- Exercise:
Convert the material below into a Markdown table with the columns Row and Line, numbering each non-blank line in order and leaving out the blank lines.

====== Recorded data ======

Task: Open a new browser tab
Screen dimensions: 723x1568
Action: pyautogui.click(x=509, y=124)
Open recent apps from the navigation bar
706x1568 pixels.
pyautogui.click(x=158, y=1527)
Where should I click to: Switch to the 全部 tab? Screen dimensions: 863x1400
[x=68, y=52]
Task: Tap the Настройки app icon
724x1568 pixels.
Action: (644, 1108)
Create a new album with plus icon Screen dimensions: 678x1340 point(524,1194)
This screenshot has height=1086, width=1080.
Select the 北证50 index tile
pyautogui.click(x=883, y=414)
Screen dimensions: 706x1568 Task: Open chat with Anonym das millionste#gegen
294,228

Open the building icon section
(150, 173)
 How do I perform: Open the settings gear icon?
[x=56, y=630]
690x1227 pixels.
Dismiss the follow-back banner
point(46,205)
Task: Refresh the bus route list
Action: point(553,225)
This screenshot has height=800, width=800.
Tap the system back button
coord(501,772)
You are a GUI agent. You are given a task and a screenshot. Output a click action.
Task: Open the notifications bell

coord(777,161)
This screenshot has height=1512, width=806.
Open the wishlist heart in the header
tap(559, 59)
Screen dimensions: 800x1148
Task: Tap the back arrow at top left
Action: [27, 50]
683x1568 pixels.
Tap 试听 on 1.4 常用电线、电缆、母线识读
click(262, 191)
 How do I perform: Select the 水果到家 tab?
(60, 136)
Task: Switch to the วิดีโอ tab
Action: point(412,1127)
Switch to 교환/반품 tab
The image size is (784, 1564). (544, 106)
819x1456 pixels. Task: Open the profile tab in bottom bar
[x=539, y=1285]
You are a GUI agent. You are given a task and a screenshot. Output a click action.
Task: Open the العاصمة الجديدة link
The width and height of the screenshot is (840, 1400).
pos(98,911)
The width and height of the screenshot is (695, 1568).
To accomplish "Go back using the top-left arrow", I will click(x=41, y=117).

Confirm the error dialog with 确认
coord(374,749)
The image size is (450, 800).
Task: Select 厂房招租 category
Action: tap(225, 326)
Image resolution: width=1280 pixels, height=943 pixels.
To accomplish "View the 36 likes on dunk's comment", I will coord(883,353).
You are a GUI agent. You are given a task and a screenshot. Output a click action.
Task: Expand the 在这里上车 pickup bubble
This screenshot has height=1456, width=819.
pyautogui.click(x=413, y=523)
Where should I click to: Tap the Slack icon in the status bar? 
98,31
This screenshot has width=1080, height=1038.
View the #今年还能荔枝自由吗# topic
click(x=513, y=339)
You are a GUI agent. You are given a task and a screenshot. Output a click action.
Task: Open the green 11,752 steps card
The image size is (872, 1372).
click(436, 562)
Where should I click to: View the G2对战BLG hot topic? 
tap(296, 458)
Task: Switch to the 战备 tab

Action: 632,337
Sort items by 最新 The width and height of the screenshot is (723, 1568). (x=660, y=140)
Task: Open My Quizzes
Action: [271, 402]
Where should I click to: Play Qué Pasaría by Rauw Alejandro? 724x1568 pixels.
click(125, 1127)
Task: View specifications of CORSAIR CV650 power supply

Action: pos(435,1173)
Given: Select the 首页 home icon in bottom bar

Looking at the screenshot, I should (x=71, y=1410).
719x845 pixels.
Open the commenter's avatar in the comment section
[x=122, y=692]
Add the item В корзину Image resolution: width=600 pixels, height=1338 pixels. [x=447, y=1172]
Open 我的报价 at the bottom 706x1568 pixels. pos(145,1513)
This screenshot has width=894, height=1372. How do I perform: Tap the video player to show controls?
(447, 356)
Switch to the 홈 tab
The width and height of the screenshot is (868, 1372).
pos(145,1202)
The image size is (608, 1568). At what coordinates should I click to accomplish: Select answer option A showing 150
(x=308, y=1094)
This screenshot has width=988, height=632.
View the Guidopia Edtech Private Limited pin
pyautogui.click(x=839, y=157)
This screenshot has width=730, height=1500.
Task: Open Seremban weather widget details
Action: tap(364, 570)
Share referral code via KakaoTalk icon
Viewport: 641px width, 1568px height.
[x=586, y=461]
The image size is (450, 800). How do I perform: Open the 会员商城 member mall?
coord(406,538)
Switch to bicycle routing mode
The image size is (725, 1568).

======

- The response:
| Row | Line |
|---|---|
| 1 | Task: Open a new browser tab |
| 2 | Screen dimensions: 723x1568 |
| 3 | Action: pyautogui.click(x=509, y=124) |
| 4 | Open recent apps from the navigation bar |
| 5 | 706x1568 pixels. |
| 6 | pyautogui.click(x=158, y=1527) |
| 7 | Where should I click to: Switch to the 全部 tab? Screen dimensions: 863x1400 |
| 8 | [x=68, y=52] |
| 9 | Task: Tap the Настройки app icon |
| 10 | 724x1568 pixels. |
| 11 | Action: (644, 1108) |
| 12 | Create a new album with plus icon Screen dimensions: 678x1340 point(524,1194) |
| 13 | This screenshot has height=1086, width=1080. |
| 14 | Select the 北证50 index tile |
| 15 | pyautogui.click(x=883, y=414) |
| 16 | Screen dimensions: 706x1568 Task: Open chat with Anonym das millionste#gegen |
| 17 | 294,228 |
| 18 | Open the building icon section |
| 19 | (150, 173) |
| 20 |  How do I perform: Open the settings gear icon? |
| 21 | [x=56, y=630] |
| 22 | 690x1227 pixels. |
| 23 | Dismiss the follow-back banner |
| 24 | point(46,205) |
| 25 | Task: Refresh the bus route list |
| 26 | Action: point(553,225) |
| 27 | This screenshot has height=800, width=800. |
| 28 | Tap the system back button |
| 29 | coord(501,772) |
| 30 | You are a GUI agent. You are given a task and a screenshot. Output a click action. |
| 31 | Task: Open the notifications bell |
| 32 | coord(777,161) |
| 33 | This screenshot has height=1512, width=806. |
| 34 | Open the wishlist heart in the header |
| 35 | tap(559, 59) |
| 36 | Screen dimensions: 800x1148 |
| 37 | Task: Tap the back arrow at top left |
| 38 | Action: [27, 50] |
| 39 | 683x1568 pixels. |
| 40 | Tap 试听 on 1.4 常用电线、电缆、母线识读 |
| 41 | click(262, 191) |
| 42 |  How do I perform: Select the 水果到家 tab? |
| 43 | (60, 136) |
| 44 | Task: Switch to the วิดีโอ tab |
| 45 | Action: point(412,1127) |
| 46 | Switch to 교환/반품 tab |
| 47 | The image size is (784, 1564). (544, 106) |
| 48 | 819x1456 pixels. Task: Open the profile tab in bottom bar |
| 49 | [x=539, y=1285] |
| 50 | You are a GUI agent. You are given a task and a screenshot. Output a click action. |
| 51 | Task: Open the العاصمة الجديدة link |
| 52 | The width and height of the screenshot is (840, 1400). |
| 53 | pos(98,911) |
| 54 | The width and height of the screenshot is (695, 1568). |
| 55 | To accomplish "Go back using the top-left arrow", I will click(x=41, y=117). |
| 56 | Confirm the error dialog with 确认 |
| 57 | coord(374,749) |
| 58 | The image size is (450, 800). |
| 59 | Task: Select 厂房招租 category |
| 60 | Action: tap(225, 326) |
| 61 | Image resolution: width=1280 pixels, height=943 pixels. |
| 62 | To accomplish "View the 36 likes on dunk's comment", I will coord(883,353). |
| 63 | You are a GUI agent. You are given a task and a screenshot. Output a click action. |
| 64 | Task: Expand the 在这里上车 pickup bubble |
| 65 | This screenshot has height=1456, width=819. |
| 66 | pyautogui.click(x=413, y=523) |
| 67 | Where should I click to: Tap the Slack icon in the status bar?  |
| 68 | 98,31 |
| 69 | This screenshot has width=1080, height=1038. |
| 70 | View the #今年还能荔枝自由吗# topic |
| 71 | click(x=513, y=339) |
| 72 | You are a GUI agent. You are given a task and a screenshot. Output a click action. |
| 73 | Task: Open the green 11,752 steps card |
| 74 | The image size is (872, 1372). |
| 75 | click(436, 562) |
| 76 | Where should I click to: View the G2对战BLG hot topic?  |
| 77 | tap(296, 458) |
| 78 | Task: Switch to the 战备 tab |
| 79 | Action: 632,337 |
| 80 | Sort items by 最新 The width and height of the screenshot is (723, 1568). (x=660, y=140) |
| 81 | Task: Open My Quizzes |
| 82 | Action: [271, 402] |
| 83 | Where should I click to: Play Qué Pasaría by Rauw Alejandro? 724x1568 pixels. |
| 84 | click(125, 1127) |
| 85 | Task: View specifications of CORSAIR CV650 power supply |
| 86 | Action: pos(435,1173) |
| 87 | Given: Select the 首页 home icon in bottom bar |
| 88 | Looking at the screenshot, I should (x=71, y=1410). |
| 89 | 719x845 pixels. |
| 90 | Open the commenter's avatar in the comment section |
| 91 | [x=122, y=692] |
| 92 | Add the item В корзину Image resolution: width=600 pixels, height=1338 pixels. [x=447, y=1172] |
| 93 | Open 我的报价 at the bottom 706x1568 pixels. pos(145,1513) |
| 94 | This screenshot has width=894, height=1372. How do I perform: Tap the video player to show controls? |
| 95 | (447, 356) |
| 96 | Switch to the 홈 tab |
| 97 | The width and height of the screenshot is (868, 1372). |
| 98 | pos(145,1202) |
| 99 | The image size is (608, 1568). At what coordinates should I click to accomplish: Select answer option A showing 150 |
| 100 | (x=308, y=1094) |
| 101 | This screenshot has width=988, height=632. |
| 102 | View the Guidopia Edtech Private Limited pin |
| 103 | pyautogui.click(x=839, y=157) |
| 104 | This screenshot has width=730, height=1500. |
| 105 | Task: Open Seremban weather widget details |
| 106 | Action: tap(364, 570) |
| 107 | Share referral code via KakaoTalk icon |
| 108 | Viewport: 641px width, 1568px height. |
| 109 | [x=586, y=461] |
| 110 | The image size is (450, 800). How do I perform: Open the 会员商城 member mall? |
| 111 | coord(406,538) |
| 112 | Switch to bicycle routing mode |
| 113 | The image size is (725, 1568). |